Privacy Policy
Draft, pre-adapted to US conventions, to be reviewed by counsel before launch.
1. Overview and who we are
Protecting your personal data matters to us. We handle your data confidentially and in line with applicable data protection laws, including the EU General Data Protection Regulation (GDPR) where it applies and applicable US state privacy laws. Data controller: WECAVIS LLC 2880 W Oakland Park Blvd, Suite 225C Oakland Park, FL 33311, USA Email: [email protected] Privacy contact: Tatjana Muschalik, [email protected]
2. Information we collect
a) When you visit the site, we automatically receive technical data (IP address, date and time, browser type) to deliver the site. Legal basis: legitimate interest (GDPR Art. 6(1)(f)). b) When you register an account or contact us, we process your company name, name, email and any further details you provide, to perform the contract and respond to requests. Legal basis: contract (GDPR Art. 6(1)(b)). c) Content you ingest (website text, chatbot conversations) is processed to generate knowledge pages and to measure citation visibility.
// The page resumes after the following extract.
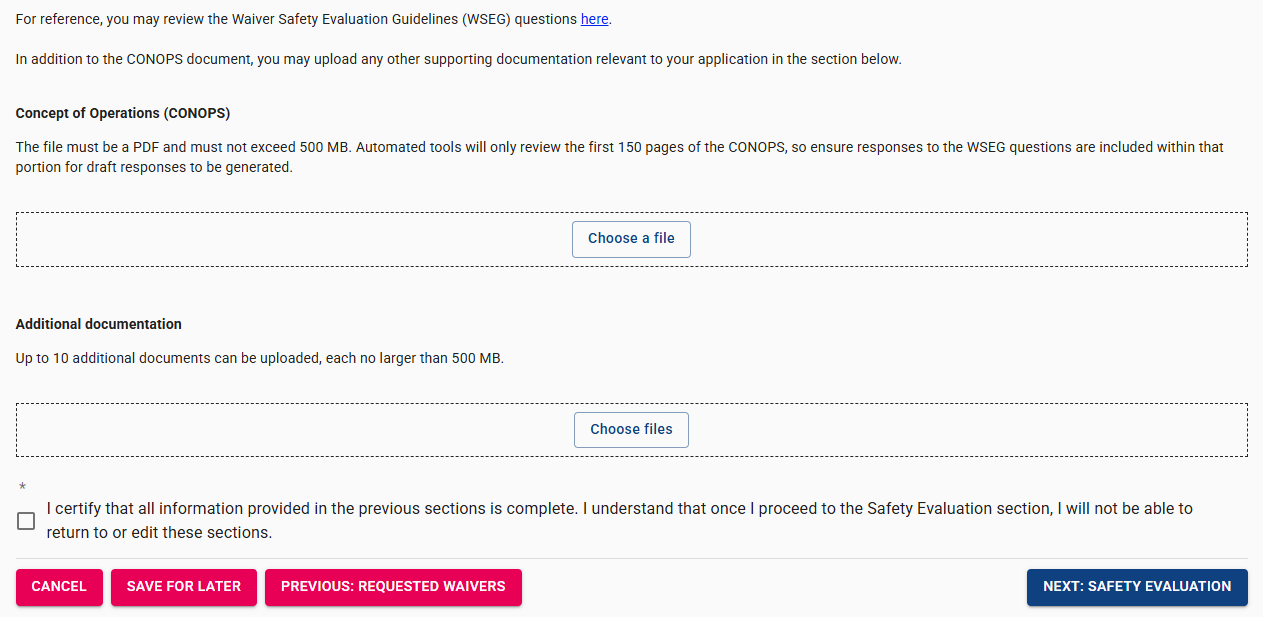This screenshot has height=617, width=1263.
Task: Click the 'Concept of Operations (CONOPS)' heading
Action: (123, 113)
3. Subprocessors and third-party services
a) Stripe (payments): payment data is handled directly by Stripe and is not stored on our servers. b) Google (sign-in): for optional Google sign-in, Google processes your basic account data (name, email). c) AI services (Anthropic PBC, OpenAI, Perplexity, all USA): to generate knowledge pages and support drafts and to measure citations. Use of your data to train their AI models is contractually prohibited. EU Standard Contractual Clauses apply to transfers of EU personal data. d) Hosting and delivery: Hetzner (Germany) for hosting; Cloudflare for CDN, proxy and TLS. Finished pages and data are stored on servers in the EU. e) Email: Google Workspace for transactional and support email.
4. International data transfers
We are a US company, and some subprocessors (for example AI services) process data in the United States. Customer pages and account data are stored on servers in the European Union. Where EU personal data is transferred outside the EU, we rely on EU Standard Contractual Clauses and equivalent safeguards.
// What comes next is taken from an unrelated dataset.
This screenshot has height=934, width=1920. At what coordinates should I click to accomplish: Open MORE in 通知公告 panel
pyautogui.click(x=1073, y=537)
5. Artificial intelligence: transparency and human control
Principle: AI assists, humans decide. All AI-generated content (knowledge pages, reply drafts) is a suggestion for human review. Every generated page passes through an approval gate: a responsible person reviews and publishes the content. Nothing goes live without approval. Processing steps are logged for traceability. The AI features are designed to meet the requirements of Regulation (EU) 2024/1689 (the EU AI Act) where applicable.
6. Cookies and consent
We use strictly necessary cookies (for example for the sign-in session and language preference). These do not require consent. Any additional services would be added here.
7. Your rights
Under the GDPR you have the right to access (Art. 15), rectification (Art. 16), erasure (Art. 17), restriction (Art. 18), data portability (Art. 20), and to withdraw consent (Art. 7(3)). If you are a US resident, you may have additional rights under applicable state privacy laws (for example, the right to know, delete, correct, and opt out of the sale or sharing of personal information under the CCPA/CPRA for California residents). We do not sell your personal information. To exercise any right, contact [email protected].
8. Data retention
We keep personal data for as long as your account is active and as needed to provide the service. After contract termination, customer data is available for export for 90 days and then deleted, unless a legal retention obligation applies.
9. Complaints and updates
If you are in the EU or EEA, you may lodge a complaint with a data protection supervisory authority. This policy is a draft and will be finalized before launch.